- **Work item**
Your response should consist of every line below, reproduced without alteration.

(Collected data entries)
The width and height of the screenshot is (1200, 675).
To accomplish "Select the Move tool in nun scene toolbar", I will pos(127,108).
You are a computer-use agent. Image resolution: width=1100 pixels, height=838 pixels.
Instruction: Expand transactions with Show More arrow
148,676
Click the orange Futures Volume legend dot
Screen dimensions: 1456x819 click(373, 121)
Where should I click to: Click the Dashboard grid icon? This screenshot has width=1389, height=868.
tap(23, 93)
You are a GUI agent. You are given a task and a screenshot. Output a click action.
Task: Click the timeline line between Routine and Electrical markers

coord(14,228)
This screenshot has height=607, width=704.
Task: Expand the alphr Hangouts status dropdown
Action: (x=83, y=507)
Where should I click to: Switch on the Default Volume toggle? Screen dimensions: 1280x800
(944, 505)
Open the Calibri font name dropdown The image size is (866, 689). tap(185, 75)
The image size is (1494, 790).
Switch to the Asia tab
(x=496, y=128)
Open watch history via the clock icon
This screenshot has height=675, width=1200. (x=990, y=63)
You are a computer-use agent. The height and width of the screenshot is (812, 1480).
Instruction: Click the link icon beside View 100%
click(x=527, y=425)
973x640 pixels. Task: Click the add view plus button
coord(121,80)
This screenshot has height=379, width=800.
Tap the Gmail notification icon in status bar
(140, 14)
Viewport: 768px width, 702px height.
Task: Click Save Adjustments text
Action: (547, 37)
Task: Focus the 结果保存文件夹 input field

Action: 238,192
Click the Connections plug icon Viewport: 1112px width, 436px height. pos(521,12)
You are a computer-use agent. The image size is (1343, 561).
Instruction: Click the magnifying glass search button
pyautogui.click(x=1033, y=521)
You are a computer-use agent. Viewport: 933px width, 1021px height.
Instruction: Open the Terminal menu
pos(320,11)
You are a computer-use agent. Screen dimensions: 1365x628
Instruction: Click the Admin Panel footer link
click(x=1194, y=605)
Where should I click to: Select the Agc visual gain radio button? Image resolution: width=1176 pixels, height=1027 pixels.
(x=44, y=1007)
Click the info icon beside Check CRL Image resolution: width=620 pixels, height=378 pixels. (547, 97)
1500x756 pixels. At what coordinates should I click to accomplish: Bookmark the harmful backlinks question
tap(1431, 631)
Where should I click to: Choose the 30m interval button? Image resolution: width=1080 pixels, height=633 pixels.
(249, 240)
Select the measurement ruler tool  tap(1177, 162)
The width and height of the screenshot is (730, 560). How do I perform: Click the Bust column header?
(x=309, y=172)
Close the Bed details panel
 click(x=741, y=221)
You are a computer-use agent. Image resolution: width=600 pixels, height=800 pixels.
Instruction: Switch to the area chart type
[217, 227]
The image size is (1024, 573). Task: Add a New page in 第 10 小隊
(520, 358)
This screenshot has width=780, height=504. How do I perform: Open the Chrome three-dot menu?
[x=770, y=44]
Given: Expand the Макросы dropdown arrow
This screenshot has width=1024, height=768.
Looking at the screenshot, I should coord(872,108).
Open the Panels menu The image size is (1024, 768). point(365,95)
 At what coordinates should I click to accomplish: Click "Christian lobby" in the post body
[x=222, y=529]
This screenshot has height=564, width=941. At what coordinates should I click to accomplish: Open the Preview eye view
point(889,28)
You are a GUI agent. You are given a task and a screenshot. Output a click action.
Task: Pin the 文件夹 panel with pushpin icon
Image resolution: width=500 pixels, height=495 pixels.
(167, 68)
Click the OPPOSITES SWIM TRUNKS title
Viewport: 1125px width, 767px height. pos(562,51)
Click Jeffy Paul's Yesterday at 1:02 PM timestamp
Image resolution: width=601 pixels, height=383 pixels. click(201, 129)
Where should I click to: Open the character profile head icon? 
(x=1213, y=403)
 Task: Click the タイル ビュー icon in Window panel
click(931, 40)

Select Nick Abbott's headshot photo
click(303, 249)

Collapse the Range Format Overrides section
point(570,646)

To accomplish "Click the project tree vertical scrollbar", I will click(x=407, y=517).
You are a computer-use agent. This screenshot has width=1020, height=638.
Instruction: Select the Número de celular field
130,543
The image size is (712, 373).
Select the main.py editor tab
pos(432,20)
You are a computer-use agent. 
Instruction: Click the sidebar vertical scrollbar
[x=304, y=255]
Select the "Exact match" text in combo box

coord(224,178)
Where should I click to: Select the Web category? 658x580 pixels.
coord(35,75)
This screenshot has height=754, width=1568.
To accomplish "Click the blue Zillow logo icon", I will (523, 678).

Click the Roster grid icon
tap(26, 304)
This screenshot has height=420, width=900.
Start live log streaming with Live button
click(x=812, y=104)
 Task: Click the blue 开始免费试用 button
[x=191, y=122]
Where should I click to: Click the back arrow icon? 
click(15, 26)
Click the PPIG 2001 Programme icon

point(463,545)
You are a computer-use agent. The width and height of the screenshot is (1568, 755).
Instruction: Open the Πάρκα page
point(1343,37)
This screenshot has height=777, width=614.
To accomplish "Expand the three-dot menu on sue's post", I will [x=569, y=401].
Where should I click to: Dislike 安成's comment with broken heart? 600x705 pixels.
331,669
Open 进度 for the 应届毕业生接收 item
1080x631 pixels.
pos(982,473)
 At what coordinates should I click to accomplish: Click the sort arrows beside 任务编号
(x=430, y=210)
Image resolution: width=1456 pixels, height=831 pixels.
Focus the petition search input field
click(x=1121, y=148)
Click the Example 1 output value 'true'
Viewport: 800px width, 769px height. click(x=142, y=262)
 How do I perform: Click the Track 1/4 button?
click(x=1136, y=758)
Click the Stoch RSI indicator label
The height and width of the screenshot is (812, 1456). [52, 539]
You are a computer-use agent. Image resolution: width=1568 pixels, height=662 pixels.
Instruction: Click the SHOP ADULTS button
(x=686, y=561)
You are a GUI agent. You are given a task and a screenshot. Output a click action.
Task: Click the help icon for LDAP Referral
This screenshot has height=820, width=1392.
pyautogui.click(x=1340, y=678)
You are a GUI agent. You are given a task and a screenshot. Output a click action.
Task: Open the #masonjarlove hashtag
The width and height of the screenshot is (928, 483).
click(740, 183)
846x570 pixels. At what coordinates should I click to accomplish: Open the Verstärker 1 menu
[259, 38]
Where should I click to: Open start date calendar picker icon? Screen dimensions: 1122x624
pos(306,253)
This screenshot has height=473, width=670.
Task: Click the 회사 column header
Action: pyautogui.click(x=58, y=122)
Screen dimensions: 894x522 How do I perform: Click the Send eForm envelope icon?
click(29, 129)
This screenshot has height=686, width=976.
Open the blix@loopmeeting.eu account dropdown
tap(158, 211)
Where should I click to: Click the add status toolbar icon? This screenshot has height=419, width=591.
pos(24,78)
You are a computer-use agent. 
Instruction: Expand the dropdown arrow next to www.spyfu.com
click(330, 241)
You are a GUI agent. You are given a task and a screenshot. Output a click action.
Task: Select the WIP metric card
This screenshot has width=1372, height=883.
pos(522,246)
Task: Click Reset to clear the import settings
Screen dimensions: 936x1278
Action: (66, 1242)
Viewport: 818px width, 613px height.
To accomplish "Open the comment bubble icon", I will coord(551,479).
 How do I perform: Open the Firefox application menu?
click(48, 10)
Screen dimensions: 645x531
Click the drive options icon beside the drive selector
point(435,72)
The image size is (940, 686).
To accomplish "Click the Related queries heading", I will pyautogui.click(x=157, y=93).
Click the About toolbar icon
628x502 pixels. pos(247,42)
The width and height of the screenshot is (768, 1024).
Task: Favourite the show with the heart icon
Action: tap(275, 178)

- **Expected answer**
The width and height of the screenshot is (1200, 675).
To accomplish "Select the Move tool in nun scene toolbar", I will pos(127,108).
You are a computer-use agent. Image resolution: width=1100 pixels, height=838 pixels.
Instruction: Expand transactions with Show More arrow
148,676
Click the orange Futures Volume legend dot
Screen dimensions: 1456x819 click(373, 121)
Where should I click to: Click the Dashboard grid icon? This screenshot has width=1389, height=868.
tap(23, 93)
You are a GUI agent. You are given a task and a screenshot. Output a click action.
Task: Click the timeline line between Routine and Electrical markers

coord(14,228)
This screenshot has height=607, width=704.
Task: Expand the alphr Hangouts status dropdown
Action: (x=83, y=507)
Where should I click to: Switch on the Default Volume toggle? Screen dimensions: 1280x800
(944, 505)
Open the Calibri font name dropdown The image size is (866, 689). tap(185, 75)
The image size is (1494, 790).
Switch to the Asia tab
(x=496, y=128)
Open watch history via the clock icon
This screenshot has height=675, width=1200. (x=990, y=63)
You are a computer-use agent. The height and width of the screenshot is (812, 1480).
Instruction: Click the link icon beside View 100%
click(x=527, y=425)
973x640 pixels. Task: Click the add view plus button
coord(121,80)
This screenshot has height=379, width=800.
Tap the Gmail notification icon in status bar
(140, 14)
Viewport: 768px width, 702px height.
Task: Click Save Adjustments text
Action: (547, 37)
Task: Focus the 结果保存文件夹 input field

Action: 238,192
Click the Connections plug icon Viewport: 1112px width, 436px height. pos(521,12)
You are a computer-use agent. The image size is (1343, 561).
Instruction: Click the magnifying glass search button
pyautogui.click(x=1033, y=521)
You are a computer-use agent. Viewport: 933px width, 1021px height.
Instruction: Open the Terminal menu
pos(320,11)
You are a computer-use agent. Screen dimensions: 1365x628
Instruction: Click the Admin Panel footer link
click(x=1194, y=605)
Where should I click to: Select the Agc visual gain radio button? Image resolution: width=1176 pixels, height=1027 pixels.
(x=44, y=1007)
Click the info icon beside Check CRL Image resolution: width=620 pixels, height=378 pixels. (547, 97)
1500x756 pixels. At what coordinates should I click to accomplish: Bookmark the harmful backlinks question
tap(1431, 631)
Where should I click to: Choose the 30m interval button? Image resolution: width=1080 pixels, height=633 pixels.
(249, 240)
Select the measurement ruler tool  tap(1177, 162)
The width and height of the screenshot is (730, 560). How do I perform: Click the Bust column header?
(x=309, y=172)
Close the Bed details panel
 click(x=741, y=221)
You are a computer-use agent. Image resolution: width=600 pixels, height=800 pixels.
Instruction: Switch to the area chart type
[217, 227]
The image size is (1024, 573). Task: Add a New page in 第 10 小隊
(520, 358)
This screenshot has width=780, height=504. How do I perform: Open the Chrome three-dot menu?
[x=770, y=44]
Given: Expand the Макросы dropdown arrow
This screenshot has width=1024, height=768.
Looking at the screenshot, I should coord(872,108).
Open the Panels menu The image size is (1024, 768). point(365,95)
 At what coordinates should I click to accomplish: Click "Christian lobby" in the post body
[x=222, y=529]
This screenshot has height=564, width=941. At what coordinates should I click to accomplish: Open the Preview eye view
point(889,28)
You are a GUI agent. You are given a task and a screenshot. Output a click action.
Task: Pin the 文件夹 panel with pushpin icon
Image resolution: width=500 pixels, height=495 pixels.
(167, 68)
Click the OPPOSITES SWIM TRUNKS title
Viewport: 1125px width, 767px height. pos(562,51)
Click Jeffy Paul's Yesterday at 1:02 PM timestamp
Image resolution: width=601 pixels, height=383 pixels. click(201, 129)
Where should I click to: Open the character profile head icon? 
(x=1213, y=403)
 Task: Click the タイル ビュー icon in Window panel
click(931, 40)

Select Nick Abbott's headshot photo
click(303, 249)

Collapse the Range Format Overrides section
point(570,646)

To accomplish "Click the project tree vertical scrollbar", I will click(x=407, y=517).
You are a computer-use agent. This screenshot has width=1020, height=638.
Instruction: Select the Número de celular field
130,543
The image size is (712, 373).
Select the main.py editor tab
pos(432,20)
You are a computer-use agent. 
Instruction: Click the sidebar vertical scrollbar
[x=304, y=255]
Select the "Exact match" text in combo box

coord(224,178)
Where should I click to: Select the Web category? 658x580 pixels.
coord(35,75)
This screenshot has height=754, width=1568.
To accomplish "Click the blue Zillow logo icon", I will (523, 678).

Click the Roster grid icon
tap(26, 304)
This screenshot has height=420, width=900.
Start live log streaming with Live button
click(x=812, y=104)
 Task: Click the blue 开始免费试用 button
[x=191, y=122]
Where should I click to: Click the back arrow icon? 
click(15, 26)
Click the PPIG 2001 Programme icon

point(463,545)
You are a computer-use agent. The width and height of the screenshot is (1568, 755).
Instruction: Open the Πάρκα page
point(1343,37)
This screenshot has height=777, width=614.
To accomplish "Expand the three-dot menu on sue's post", I will [x=569, y=401].
Where should I click to: Dislike 安成's comment with broken heart? 600x705 pixels.
331,669
Open 进度 for the 应届毕业生接收 item
1080x631 pixels.
pos(982,473)
 At what coordinates should I click to accomplish: Click the sort arrows beside 任务编号
(x=430, y=210)
Image resolution: width=1456 pixels, height=831 pixels.
Focus the petition search input field
click(x=1121, y=148)
Click the Example 1 output value 'true'
Viewport: 800px width, 769px height. click(x=142, y=262)
 How do I perform: Click the Track 1/4 button?
click(x=1136, y=758)
Click the Stoch RSI indicator label
The height and width of the screenshot is (812, 1456). [52, 539]
You are a computer-use agent. Image resolution: width=1568 pixels, height=662 pixels.
Instruction: Click the SHOP ADULTS button
(x=686, y=561)
You are a GUI agent. You are given a task and a screenshot. Output a click action.
Task: Click the help icon for LDAP Referral
This screenshot has height=820, width=1392.
pyautogui.click(x=1340, y=678)
You are a GUI agent. You are given a task and a screenshot. Output a click action.
Task: Open the #masonjarlove hashtag
The width and height of the screenshot is (928, 483).
click(740, 183)
846x570 pixels. At what coordinates should I click to accomplish: Open the Verstärker 1 menu
[259, 38]
Where should I click to: Open start date calendar picker icon? Screen dimensions: 1122x624
pos(306,253)
This screenshot has height=473, width=670.
Task: Click the 회사 column header
Action: pyautogui.click(x=58, y=122)
Screen dimensions: 894x522 How do I perform: Click the Send eForm envelope icon?
click(29, 129)
This screenshot has height=686, width=976.
Open the blix@loopmeeting.eu account dropdown
tap(158, 211)
Where should I click to: Click the add status toolbar icon? This screenshot has height=419, width=591.
pos(24,78)
You are a computer-use agent. 
Instruction: Expand the dropdown arrow next to www.spyfu.com
click(330, 241)
You are a GUI agent. You are given a task and a screenshot. Output a click action.
Task: Select the WIP metric card
This screenshot has width=1372, height=883.
pos(522,246)
Task: Click Reset to clear the import settings
Screen dimensions: 936x1278
Action: (66, 1242)
Viewport: 818px width, 613px height.
To accomplish "Open the comment bubble icon", I will coord(551,479).
 How do I perform: Open the Firefox application menu?
click(48, 10)
Screen dimensions: 645x531
Click the drive options icon beside the drive selector
point(435,72)
The image size is (940, 686).
To accomplish "Click the Related queries heading", I will pyautogui.click(x=157, y=93).
Click the About toolbar icon
628x502 pixels. pos(247,42)
The width and height of the screenshot is (768, 1024).
Task: Favourite the show with the heart icon
Action: tap(275, 178)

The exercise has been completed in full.